**Try it:**
Please give an exact transcription of the lines below, from the one that contains "Instagram (355, 1197)" to the very last, with no other lines.

**Excerpted records:**

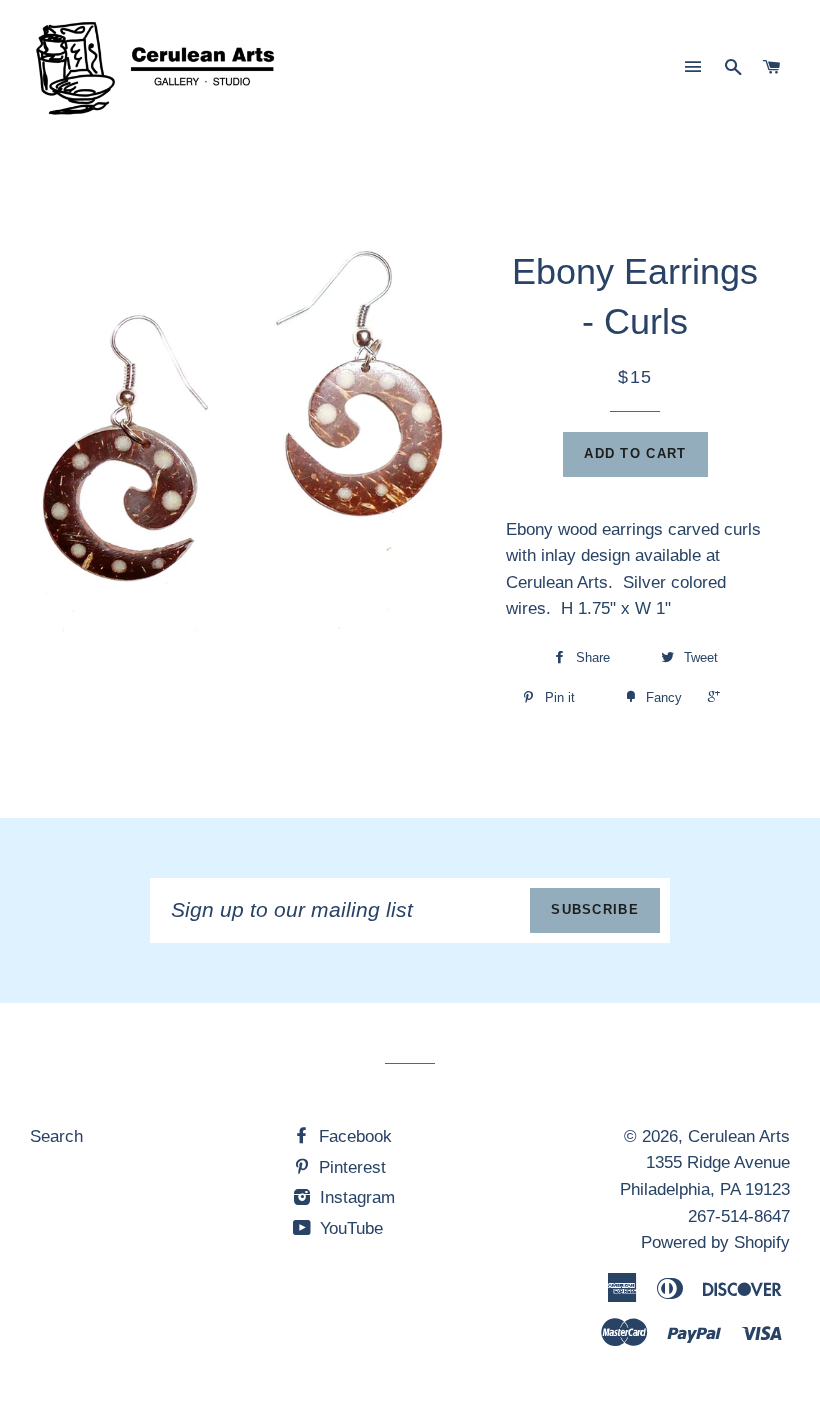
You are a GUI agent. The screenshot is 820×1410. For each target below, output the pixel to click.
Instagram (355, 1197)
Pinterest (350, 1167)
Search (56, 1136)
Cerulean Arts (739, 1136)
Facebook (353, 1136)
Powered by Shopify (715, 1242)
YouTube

**Task output:**
Instagram (355, 1197)
Pinterest (350, 1167)
Search (56, 1136)
Cerulean Arts (739, 1136)
Facebook (353, 1136)
Powered by Shopify (715, 1242)
YouTube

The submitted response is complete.